Section 15.4. Creating PDF Documents with PDF::Writer | The Ruby Way, Second Edition: Solutions and Techniques in Ruby Programming (2nd Edition)

15.3. Manipulating Image Data with RMagick

In the last fifteen years, we have been bombarded with more and more graphical information. Computers have now surpassed television sets as the primary supplier of "eye candy" in all its forms. This means that programmers need ways of manipulating all kinds of image data in multiple conflicting formats. In Ruby, the best way to do this is with RMagick, a library created by Tim Hunter.

RMagick is a Ruby binding for the ImageMagick library (or its branch, GraphicsMagick). RMagick is installable as a gem, but to use RMagick, you must have one of these libraries (IM or GM) installed first. If you are on Linux, you probably already have one or the other; if not, you can go to http://imagemagick.org (or http://graphicsmagick.org).
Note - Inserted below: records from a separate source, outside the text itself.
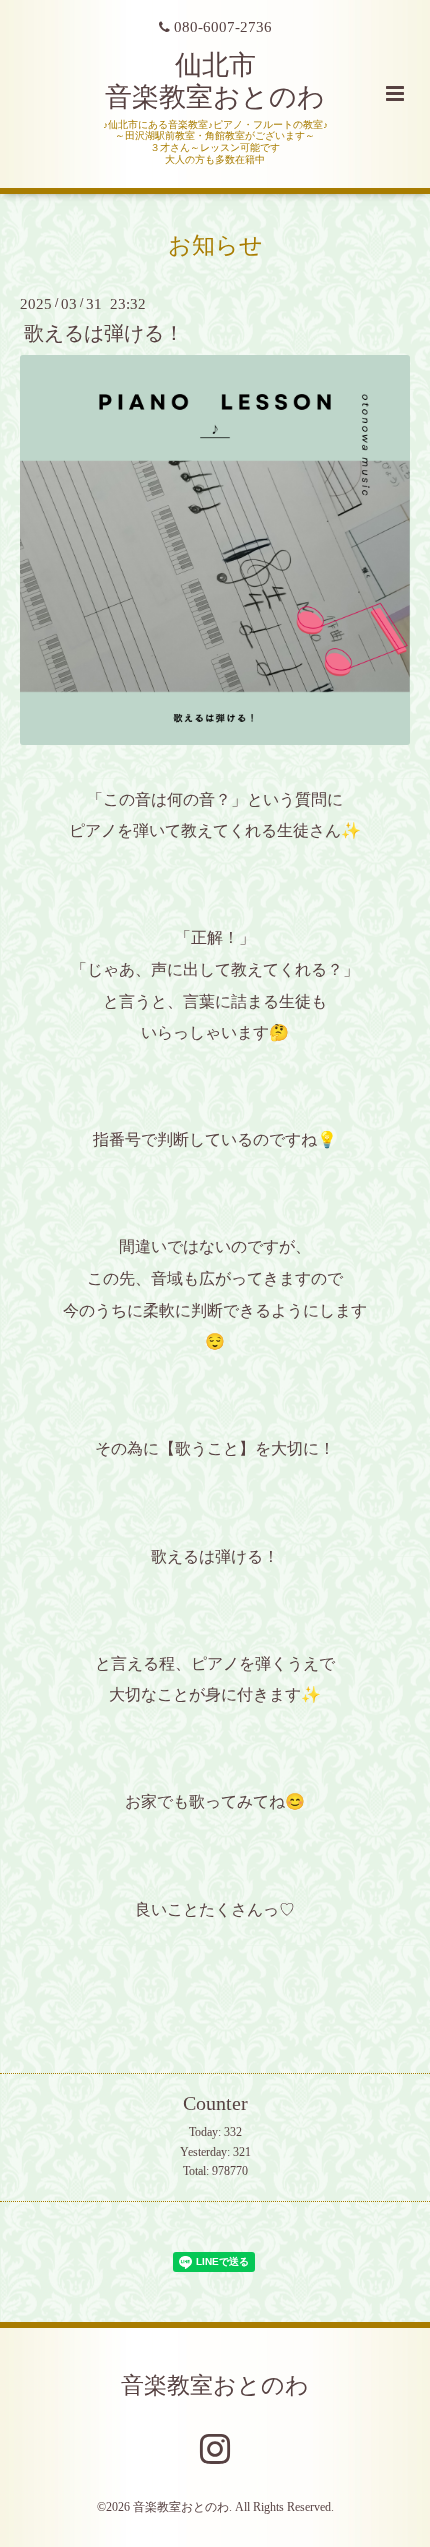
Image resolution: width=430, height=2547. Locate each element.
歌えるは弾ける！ (104, 333)
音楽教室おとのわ (215, 2385)
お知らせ (215, 244)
RMagick is just a binding, of course; asking what image formats it supports is the same as asking what image formats are supported by the underlying library. Those, by the way, are all the common ones such as JPG, GIF, PNG, and TIFF, but also dozens of others.

The same is true for the operations RMagick can do. It is essentially limited only by the capabilities of the library it uses; the full API is implemented in RMagick. The API, by the way, is not only rich and complete but overall is a good example of a "Ruby-like" API; it uses symbols, blocks, and method prefixes in a normal way, and most Ruby programmers will find it has an intuitive feel.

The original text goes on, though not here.